J’avais, il y a quelques années, entrepris la lecture de la Bible puisque « le livre des livres » est considéré comme la pierre d’achoppement des trois grandes religions monothéistes et que celles-ci, que l’on soit croyant, athée ou agnostique irriguent, par capillarité la civilisation qui est la nôtre.

Hormis les versets que je connaissais déjà plus ou moins et que j’appréciais, qu’il s’agisse de la Genèse ou duLivre des rois, cette lecture me fut difficile et ne suscita en moi qu’un faible enthousiasme. La révélation surgit en découvrant le Cantique des cantiques que je ne connaissais que de nom.

Comment expliquer la véritable magie de ce poème inséré au cœur de l’Ancien testament et qui présente, sous une forme dialoguée, les amours champêtres de la Sulamite[1]et de son compagnon ?
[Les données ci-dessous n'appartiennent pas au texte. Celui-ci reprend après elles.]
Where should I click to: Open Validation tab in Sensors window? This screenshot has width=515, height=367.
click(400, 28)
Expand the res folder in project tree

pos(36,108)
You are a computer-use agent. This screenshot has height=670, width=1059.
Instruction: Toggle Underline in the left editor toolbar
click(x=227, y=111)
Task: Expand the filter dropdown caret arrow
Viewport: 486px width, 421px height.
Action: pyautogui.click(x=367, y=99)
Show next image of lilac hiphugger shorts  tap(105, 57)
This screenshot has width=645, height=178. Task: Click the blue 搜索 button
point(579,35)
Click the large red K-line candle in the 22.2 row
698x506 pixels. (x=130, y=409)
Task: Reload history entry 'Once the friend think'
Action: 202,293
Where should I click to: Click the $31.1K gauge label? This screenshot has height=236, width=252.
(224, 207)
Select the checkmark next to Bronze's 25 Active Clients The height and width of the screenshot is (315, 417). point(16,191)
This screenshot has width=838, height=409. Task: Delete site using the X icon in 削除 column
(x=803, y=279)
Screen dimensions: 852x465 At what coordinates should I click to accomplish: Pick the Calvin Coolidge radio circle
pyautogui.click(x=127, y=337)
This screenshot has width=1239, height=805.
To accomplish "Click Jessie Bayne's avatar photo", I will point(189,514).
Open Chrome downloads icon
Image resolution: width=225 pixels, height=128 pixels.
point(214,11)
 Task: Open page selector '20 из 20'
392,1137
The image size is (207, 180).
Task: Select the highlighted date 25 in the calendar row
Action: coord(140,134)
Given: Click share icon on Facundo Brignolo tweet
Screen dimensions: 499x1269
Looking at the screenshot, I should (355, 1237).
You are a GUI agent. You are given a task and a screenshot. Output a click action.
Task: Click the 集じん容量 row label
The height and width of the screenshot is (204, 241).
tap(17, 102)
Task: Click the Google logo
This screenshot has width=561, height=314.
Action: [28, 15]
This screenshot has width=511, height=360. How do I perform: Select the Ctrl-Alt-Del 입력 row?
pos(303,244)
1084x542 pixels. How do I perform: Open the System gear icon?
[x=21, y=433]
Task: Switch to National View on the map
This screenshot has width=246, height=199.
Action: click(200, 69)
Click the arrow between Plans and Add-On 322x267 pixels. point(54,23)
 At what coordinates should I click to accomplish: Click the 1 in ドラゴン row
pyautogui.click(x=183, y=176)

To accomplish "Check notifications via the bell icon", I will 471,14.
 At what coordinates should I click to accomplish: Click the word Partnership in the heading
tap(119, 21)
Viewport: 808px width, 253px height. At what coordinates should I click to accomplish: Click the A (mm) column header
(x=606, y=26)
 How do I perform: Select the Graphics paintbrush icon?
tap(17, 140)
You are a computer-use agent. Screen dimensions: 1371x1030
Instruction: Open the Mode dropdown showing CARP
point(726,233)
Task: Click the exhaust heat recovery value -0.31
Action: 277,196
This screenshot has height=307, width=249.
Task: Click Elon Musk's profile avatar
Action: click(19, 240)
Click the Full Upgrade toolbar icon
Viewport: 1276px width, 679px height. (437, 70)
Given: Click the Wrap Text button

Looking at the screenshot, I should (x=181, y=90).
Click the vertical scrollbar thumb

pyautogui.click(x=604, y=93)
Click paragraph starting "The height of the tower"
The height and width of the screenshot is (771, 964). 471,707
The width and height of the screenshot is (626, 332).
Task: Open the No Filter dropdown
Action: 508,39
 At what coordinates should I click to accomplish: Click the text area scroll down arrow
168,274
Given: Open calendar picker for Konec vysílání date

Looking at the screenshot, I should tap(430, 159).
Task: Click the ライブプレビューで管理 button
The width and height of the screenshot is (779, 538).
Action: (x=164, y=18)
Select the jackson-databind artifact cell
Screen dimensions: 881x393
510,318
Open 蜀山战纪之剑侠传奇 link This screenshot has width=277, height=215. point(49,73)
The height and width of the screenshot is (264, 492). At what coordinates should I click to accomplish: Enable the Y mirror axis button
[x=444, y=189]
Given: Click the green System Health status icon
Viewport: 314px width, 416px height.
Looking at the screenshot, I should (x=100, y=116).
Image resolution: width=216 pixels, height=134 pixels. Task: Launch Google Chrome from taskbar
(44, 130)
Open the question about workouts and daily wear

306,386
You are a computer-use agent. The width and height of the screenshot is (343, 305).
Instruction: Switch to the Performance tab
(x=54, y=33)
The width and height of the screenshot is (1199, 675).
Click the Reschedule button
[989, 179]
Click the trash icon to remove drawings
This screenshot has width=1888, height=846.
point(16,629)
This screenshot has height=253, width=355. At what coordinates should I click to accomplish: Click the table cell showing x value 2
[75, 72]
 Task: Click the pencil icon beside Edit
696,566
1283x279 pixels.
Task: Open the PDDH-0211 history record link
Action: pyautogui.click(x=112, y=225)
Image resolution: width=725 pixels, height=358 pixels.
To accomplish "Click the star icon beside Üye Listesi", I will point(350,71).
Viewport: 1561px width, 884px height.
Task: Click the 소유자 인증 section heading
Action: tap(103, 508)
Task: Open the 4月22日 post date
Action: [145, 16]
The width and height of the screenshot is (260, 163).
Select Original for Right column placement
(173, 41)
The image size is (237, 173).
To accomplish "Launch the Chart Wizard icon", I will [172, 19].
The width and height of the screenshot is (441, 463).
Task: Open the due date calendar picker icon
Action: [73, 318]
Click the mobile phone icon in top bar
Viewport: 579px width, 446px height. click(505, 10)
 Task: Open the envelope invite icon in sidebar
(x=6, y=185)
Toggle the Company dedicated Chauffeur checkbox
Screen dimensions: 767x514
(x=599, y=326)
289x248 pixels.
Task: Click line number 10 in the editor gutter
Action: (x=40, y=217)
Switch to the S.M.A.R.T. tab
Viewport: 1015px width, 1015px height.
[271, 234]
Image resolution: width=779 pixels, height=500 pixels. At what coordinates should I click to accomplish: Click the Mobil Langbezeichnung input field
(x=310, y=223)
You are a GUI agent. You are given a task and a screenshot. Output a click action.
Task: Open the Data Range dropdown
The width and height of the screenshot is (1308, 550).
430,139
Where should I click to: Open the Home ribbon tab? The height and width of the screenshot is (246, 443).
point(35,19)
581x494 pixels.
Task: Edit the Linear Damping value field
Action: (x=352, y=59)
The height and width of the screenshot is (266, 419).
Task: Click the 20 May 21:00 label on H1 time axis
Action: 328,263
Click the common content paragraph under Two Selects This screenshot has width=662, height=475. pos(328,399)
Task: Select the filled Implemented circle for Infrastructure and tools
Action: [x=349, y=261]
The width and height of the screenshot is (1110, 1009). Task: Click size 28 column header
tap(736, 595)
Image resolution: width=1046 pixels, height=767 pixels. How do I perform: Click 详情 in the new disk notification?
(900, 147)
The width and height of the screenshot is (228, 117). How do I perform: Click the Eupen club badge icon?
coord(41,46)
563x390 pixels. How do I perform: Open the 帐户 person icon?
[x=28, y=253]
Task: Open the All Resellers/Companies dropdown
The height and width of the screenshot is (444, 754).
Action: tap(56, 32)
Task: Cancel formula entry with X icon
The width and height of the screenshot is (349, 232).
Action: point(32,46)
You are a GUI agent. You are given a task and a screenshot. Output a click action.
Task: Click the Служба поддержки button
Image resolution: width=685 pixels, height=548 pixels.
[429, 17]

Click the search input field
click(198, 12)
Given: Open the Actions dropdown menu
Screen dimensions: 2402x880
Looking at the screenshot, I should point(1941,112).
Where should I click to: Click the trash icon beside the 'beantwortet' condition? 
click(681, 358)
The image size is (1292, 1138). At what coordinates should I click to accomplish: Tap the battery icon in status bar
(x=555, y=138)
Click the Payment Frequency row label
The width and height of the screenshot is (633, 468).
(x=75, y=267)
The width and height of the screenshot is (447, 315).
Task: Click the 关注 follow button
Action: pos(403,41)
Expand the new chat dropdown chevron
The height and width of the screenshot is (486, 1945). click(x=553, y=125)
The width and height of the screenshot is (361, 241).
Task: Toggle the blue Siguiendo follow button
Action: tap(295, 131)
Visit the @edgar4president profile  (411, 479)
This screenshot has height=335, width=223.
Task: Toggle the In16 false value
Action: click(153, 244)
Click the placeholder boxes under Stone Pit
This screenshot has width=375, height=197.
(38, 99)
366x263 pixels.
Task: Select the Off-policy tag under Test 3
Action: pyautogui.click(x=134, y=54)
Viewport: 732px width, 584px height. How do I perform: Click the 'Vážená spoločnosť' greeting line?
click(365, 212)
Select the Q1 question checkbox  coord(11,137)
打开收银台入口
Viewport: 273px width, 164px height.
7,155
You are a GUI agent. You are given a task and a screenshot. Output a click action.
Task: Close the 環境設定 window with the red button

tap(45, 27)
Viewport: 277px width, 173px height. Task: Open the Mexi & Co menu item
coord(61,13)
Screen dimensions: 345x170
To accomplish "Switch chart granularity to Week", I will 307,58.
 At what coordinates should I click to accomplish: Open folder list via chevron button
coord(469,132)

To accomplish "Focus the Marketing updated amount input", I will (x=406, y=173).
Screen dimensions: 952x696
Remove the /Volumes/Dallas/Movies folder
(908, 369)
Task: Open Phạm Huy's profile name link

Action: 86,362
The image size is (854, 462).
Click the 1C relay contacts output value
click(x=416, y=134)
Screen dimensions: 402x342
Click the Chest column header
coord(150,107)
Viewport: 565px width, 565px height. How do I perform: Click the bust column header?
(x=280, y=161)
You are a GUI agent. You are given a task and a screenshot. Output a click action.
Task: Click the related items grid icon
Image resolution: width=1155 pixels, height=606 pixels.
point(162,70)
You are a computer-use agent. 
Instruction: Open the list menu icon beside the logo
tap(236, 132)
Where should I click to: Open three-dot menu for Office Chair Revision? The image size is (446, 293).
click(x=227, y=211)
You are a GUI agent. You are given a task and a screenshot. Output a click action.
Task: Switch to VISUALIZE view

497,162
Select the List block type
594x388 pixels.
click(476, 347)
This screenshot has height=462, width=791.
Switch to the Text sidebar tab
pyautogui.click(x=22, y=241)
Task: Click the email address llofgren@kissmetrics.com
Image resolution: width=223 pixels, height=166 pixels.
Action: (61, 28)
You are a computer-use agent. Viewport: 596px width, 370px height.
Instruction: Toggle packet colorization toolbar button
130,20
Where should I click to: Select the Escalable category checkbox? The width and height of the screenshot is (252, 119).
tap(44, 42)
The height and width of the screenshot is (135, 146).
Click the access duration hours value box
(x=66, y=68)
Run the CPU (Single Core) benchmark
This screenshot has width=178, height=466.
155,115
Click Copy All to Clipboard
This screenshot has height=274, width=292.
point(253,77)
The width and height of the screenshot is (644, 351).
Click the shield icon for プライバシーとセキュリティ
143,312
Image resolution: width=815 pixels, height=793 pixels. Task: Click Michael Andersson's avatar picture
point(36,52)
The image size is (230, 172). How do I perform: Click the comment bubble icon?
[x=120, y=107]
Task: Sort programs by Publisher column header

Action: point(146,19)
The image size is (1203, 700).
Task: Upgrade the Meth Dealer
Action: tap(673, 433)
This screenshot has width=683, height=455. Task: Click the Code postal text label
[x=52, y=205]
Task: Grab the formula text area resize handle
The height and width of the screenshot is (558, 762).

Il n’est pas improbable que le texte, par sa candeur et sa naïve fraicheur, alors que l’ensemble du corpus au sein duquel il figure est à dominante inquiétante et sombre, bénéficie ainsi d’une mise en lumière accentuant son charme. Il n’en demeure pas moins que ceux qui ne connaissent que le seul Cantique des cantiques partageront également, très probablement, cette appréciation.

Doit-on rechercher l’origine de cette fascination dans le simple fait que le texte, dont la datation exacte ne fait pas l’unanimité mais remonte à plusieurs siècles[2] avant Jésus-Christ, nous parle de l’amour comme pourraient en parler troubadours et romantiques, suggérant ainsi une sorte d’invariance du phénomène à travers les siècles ? C’est également possible même si, incontestablement, certaines paroles, certaines comparaisons nous font aujourd’hui un peu sourire. Faut-il admettre, comme le proposent certaines lectures savantes d’inspiration cléricales, que le pouvoir de séduction du texte provient du fait que sous l’apparence de l’amour humain c’est d’un autre amour dont il est question (celui de l’amour de Dieu pour son peuple) ? Peut-être, mais jamais les constructions métaphoriques n’ont suffi, à elles-seules, à insuffler aux écrits le charme mystérieux de la séduction.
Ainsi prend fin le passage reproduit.